The second task is to deploy the Docker image to the cloud infrastructure using cocli.

Deploy the application

To deploy the application, commit and push your changes to trigger the GitLab pipeline. Once the pipeline completes successfully, Coherence will build and deploy the app automatically. Find the app live at the URL provided in your environment dashboard.

Build and deploy triggered in Coherence

If you followed along with the example project, you will see and be able to use the full-stack employee-management application:

Example app deployed

Commit to trigger a new deploy

Once your initial deployment is complete, you can update your application by making changes to your code and pushing them to GitLab. The push will automatically trigger the GitLab pipeline, which will build a new Docker image and push it to your managed registry. Coherence will then deploy this new image to your environment.

You can monitor the progress of your deployment in the Coherence dashboard. Once complete, you'll see your changes reflected in the live application.

To test this process with the example project, open the templates/index.html file and change background-color: rgba(223, 208, 245, 0.98); to background-color: rgba(208, 245, 210, 0.98);. Commit and push this change to trigger a new deployment.

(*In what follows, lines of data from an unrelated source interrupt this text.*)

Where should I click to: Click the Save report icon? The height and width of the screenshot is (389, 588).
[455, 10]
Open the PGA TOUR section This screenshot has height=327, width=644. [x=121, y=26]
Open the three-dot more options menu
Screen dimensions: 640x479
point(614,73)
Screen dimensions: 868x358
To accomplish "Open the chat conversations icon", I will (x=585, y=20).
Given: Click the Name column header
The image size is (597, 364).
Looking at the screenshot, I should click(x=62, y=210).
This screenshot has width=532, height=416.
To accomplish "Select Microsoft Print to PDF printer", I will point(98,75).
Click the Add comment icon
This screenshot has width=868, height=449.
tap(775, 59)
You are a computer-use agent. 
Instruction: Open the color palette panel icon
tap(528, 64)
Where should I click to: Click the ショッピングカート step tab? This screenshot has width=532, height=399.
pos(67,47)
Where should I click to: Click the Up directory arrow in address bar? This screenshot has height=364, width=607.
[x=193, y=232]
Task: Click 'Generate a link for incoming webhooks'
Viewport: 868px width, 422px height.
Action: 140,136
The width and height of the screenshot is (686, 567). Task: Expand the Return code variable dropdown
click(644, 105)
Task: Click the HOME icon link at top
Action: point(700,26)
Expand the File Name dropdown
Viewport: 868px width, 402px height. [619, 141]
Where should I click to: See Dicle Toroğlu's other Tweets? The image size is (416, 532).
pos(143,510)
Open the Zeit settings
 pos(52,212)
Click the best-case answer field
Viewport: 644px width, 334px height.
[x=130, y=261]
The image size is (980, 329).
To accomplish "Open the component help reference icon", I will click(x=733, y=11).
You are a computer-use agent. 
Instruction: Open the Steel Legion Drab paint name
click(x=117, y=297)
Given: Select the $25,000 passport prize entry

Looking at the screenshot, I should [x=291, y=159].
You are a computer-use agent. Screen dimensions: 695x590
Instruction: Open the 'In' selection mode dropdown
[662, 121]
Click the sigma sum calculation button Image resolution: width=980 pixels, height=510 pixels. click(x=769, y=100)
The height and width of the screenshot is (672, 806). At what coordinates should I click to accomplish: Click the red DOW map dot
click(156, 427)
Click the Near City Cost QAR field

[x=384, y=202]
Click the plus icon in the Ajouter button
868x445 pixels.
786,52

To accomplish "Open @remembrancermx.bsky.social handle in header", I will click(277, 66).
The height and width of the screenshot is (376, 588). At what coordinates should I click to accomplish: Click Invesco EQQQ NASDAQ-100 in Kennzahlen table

Example app updated after GitLab Commit

Deploy to multiple environments

You can set up more pipelines for branches in your GitLab repository to deploy to various Coherence environments automatically. Edit the variables in the pipeline file (specifically, ENV_NAME) in a new branch to deploy to the environment of your choice. You can then commit to different branches (for example, develop, staging, and main) to trigger deployments to their corresponding environments in Coherence. Set this up to test in isolated environments and stage releases.